Corse : les nationalistes célèbrent leur triomphe après « 40 ans de lutte »

Publié le

Publié le 09/12/2017 à 10:25 - Mise à jour le 09/12/2017 à 10:25

Quelques minutes avant la clôture du scrutin à 18H00, Gilles Simeoni, la tête de liste autonomiste de Pè a Corsica, fait son entrée dans le bureau de vote numéro 1 de Bastia, installé dans la mairie où il a été élu maire en 2014. 

Jean-Guy Talamoni, son allié indépendantiste, le rejoint à 18H15 et tous deux observent, le visage impassible, le dépouillement du vote. « Simeoni »!, « Simeoni! » énonce le président du bureau. 10, 20, 30, 40, 50 bulletins au nom de l’autonomiste s’accumulent alors que les trois listes concurrentes, les deux de droite de Valérie Bozzi et Jean-Martin Mondoloni et celle de La République en Marche de Jean-Charles Orsucci, peinent à faire grossir leur score.

A 18H45, le décompte est terminé dans ce petit bureau de vote et le couperet tombe : 168 voix pour la liste de M. Simeoni, à peine 39 pour la suivante, la liste de droite régionaliste de Jean-Martin Mondoloni, 28 pour celle soutenue par LR de Valérie Bozzi, 27 pour la liste LREM menée par Jean-Charles Orsucci. Les applaudissements montent, Gilles Simeoni et Jean-Guy Talamoni s’embrassent et multiplient les accolades.

« C’est extrêmement encourageant même si ce ne sont que des résultats partiels », tente de tempérer auprès de l’AFP Jean-Guy Talamoni qui veut s’afficher méfiant même si les résultats qui pleuvent sur son portable lui tirent un sourire. Trois heures plus tard, le triomphe est confirmé : 56,5% des suffrages pour les « natios », quasiment 40 points devant la liste de M. Mondoloni.
Gilles Simeoni, à côté, a du mal à contenir sa joie. Il embrasse, serre les mains et prend des photos avec les siens.
 
Les partisans ne veulent plus attendre. Ils font sortir de la mairie les deux leaders nationalistes en les portant en triomphe sur leurs épaules agitant les drapeaux corses et entonnant des chants de victoire.

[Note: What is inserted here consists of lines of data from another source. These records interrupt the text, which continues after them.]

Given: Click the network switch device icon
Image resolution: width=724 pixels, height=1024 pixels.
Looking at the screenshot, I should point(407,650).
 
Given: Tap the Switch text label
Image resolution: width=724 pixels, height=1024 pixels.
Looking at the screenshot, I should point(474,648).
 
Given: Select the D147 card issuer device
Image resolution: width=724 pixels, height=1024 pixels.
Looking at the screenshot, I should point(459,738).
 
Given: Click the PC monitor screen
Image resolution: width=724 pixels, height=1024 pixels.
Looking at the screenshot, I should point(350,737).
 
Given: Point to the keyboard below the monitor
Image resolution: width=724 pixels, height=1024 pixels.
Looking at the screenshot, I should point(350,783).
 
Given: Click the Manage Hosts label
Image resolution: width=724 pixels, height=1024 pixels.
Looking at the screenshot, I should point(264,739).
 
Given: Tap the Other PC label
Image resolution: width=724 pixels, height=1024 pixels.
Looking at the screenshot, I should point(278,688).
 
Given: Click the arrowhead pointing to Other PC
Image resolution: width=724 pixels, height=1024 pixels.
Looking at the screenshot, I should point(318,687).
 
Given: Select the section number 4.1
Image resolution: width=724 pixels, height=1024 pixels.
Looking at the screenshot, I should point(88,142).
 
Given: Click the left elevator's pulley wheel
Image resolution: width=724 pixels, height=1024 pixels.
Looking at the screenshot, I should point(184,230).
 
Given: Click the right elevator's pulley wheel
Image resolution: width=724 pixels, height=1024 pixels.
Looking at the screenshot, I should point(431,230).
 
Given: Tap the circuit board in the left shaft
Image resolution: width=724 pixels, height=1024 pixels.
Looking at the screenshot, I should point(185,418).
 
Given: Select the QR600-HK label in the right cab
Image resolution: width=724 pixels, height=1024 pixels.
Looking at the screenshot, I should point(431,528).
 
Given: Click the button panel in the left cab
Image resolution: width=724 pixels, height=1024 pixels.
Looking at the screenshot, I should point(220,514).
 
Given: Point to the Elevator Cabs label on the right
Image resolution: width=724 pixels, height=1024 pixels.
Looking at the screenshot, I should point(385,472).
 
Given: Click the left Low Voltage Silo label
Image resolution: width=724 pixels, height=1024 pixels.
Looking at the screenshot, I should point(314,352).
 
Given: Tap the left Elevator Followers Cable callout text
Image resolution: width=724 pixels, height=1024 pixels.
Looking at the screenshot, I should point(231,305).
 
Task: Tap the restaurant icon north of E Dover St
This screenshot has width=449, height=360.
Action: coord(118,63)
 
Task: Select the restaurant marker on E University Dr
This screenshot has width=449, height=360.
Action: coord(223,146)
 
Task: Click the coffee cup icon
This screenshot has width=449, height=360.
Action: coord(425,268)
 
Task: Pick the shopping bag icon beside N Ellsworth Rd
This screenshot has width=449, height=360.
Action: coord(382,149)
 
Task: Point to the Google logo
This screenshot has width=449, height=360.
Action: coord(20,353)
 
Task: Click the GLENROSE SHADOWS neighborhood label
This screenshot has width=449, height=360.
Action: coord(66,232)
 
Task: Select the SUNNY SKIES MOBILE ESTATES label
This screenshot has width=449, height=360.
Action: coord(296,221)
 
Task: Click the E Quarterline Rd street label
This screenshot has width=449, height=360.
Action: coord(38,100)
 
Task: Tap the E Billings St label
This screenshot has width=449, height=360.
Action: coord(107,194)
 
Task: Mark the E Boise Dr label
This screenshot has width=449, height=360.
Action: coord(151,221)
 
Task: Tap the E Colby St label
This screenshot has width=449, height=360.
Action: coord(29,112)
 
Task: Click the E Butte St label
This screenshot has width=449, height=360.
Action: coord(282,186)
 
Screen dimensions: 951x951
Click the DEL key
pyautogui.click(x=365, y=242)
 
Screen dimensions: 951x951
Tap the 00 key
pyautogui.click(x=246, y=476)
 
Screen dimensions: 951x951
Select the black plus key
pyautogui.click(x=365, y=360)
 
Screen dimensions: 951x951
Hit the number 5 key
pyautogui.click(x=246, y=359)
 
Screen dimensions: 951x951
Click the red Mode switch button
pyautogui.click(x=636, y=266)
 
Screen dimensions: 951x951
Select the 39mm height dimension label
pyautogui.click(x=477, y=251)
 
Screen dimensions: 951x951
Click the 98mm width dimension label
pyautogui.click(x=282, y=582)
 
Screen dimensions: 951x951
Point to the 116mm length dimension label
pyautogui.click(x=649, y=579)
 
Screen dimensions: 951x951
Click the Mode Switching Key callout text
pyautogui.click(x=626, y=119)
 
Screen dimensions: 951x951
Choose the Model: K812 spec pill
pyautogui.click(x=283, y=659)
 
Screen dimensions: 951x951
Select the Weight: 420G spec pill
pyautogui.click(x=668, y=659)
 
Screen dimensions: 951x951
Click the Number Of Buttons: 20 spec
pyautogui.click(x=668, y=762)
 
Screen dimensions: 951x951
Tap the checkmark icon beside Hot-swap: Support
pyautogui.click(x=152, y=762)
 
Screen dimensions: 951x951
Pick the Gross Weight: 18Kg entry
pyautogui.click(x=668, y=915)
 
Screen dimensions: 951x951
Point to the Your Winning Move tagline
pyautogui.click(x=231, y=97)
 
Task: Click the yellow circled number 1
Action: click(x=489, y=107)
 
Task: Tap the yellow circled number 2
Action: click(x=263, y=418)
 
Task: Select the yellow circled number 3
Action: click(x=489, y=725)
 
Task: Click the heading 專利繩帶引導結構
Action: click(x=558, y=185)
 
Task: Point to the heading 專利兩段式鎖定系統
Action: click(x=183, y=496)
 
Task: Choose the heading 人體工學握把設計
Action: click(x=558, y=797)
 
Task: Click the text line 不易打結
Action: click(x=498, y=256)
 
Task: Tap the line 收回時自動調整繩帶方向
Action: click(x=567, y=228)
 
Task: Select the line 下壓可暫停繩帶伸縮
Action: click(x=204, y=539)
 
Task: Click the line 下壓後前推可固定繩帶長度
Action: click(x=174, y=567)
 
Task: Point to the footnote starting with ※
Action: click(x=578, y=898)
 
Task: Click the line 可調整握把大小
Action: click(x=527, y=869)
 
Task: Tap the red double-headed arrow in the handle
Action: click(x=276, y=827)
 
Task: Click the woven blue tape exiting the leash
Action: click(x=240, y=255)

A l’unisson de leurs sympathisants, Jean-Guy Talamoni et Gilles Simeoni chantent et brandissent le drapeau corse.

Sur la place de la mairie, un chapiteau pouvant contenir un millier de personnes accueille la liesse.
« C’est beaucoup de joie, l’aboutissement d’une lutte de 40 ans pour la reconnaissance des droits du peuple corse », se félicite Anto Stagnara, chef d’entreprise trentenaire. « J’éprouve une joie intense », abonde Anne-Marie Matteï, une secrétaire de 52 ans.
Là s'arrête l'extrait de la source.